Model not fitting well... any tips?

I am trying to create a deep learning model for diabetic retinopathy classification using the dataset from the Kaggle competition. It is a deeply imbalanced dataset, so I oversampled to compensate. The metric used is a quadratically-weighted kappa, but I still use the default losses.

I tried first training the pretrained frozen model, but the losses were increasing so i decreased the learning rate from the default to 0.0001 but the losses still were increasing.
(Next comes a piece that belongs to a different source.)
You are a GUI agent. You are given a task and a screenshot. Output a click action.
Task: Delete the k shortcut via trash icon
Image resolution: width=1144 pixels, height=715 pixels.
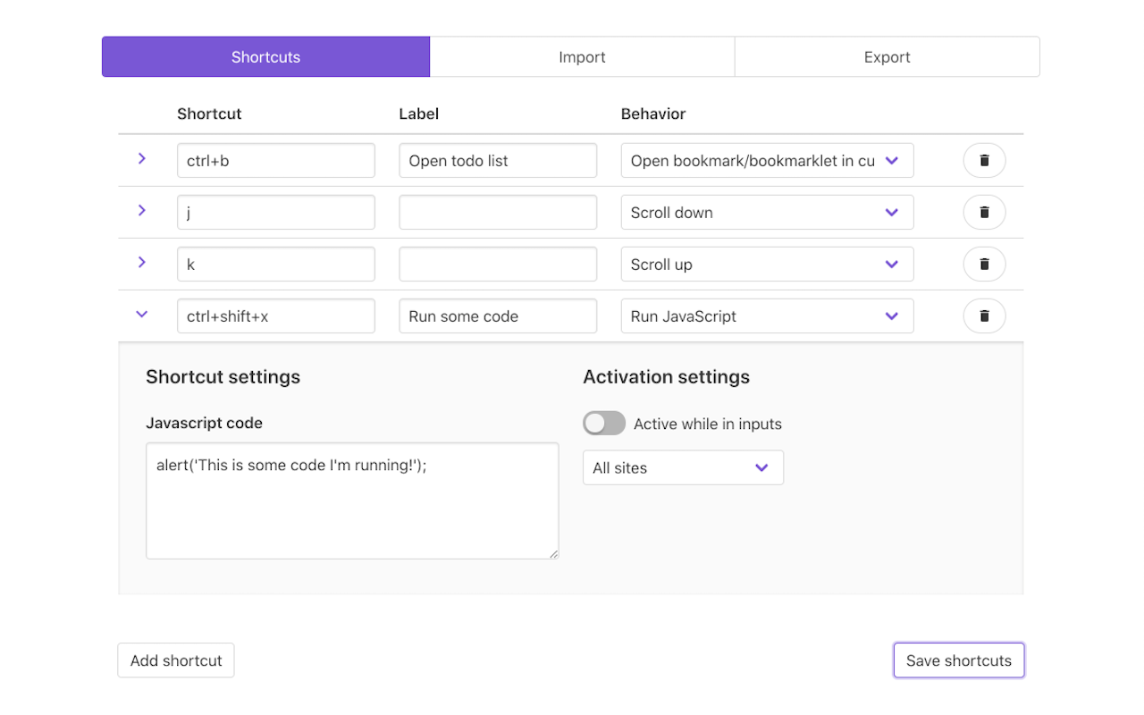[x=984, y=264]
I unfroze the pretrained model and got the following learning rate finder plot:

image

I therefore trained the unfrozen model:learn.fit_one_cycle(8, max_lr=slice(1e-5,1e-3))

Here was the output:
|epoch|train_loss|valid_loss|error_rate|quadratic_kappa|
|1|1.992300|1.782344|0.790541|0.029925|
|2|1.975999|1.800119|0.837838|-0.010177|
|3|1.909558|1.775696|0.783784|0.083548|
|4|1.848520|1.751850|0.770270|0.031308|
|5|1.792481|1.794827|0.790541|0.040681|
|6|1.745992|1.790712|0.777027|0.079723|
|7|1.683050|1.792871|0.783784|0.096549|
|8|1.647192|1.794136|0.770270|0.089159|

This is phenomenally bad performance… what is going on? any tips for improving the performance?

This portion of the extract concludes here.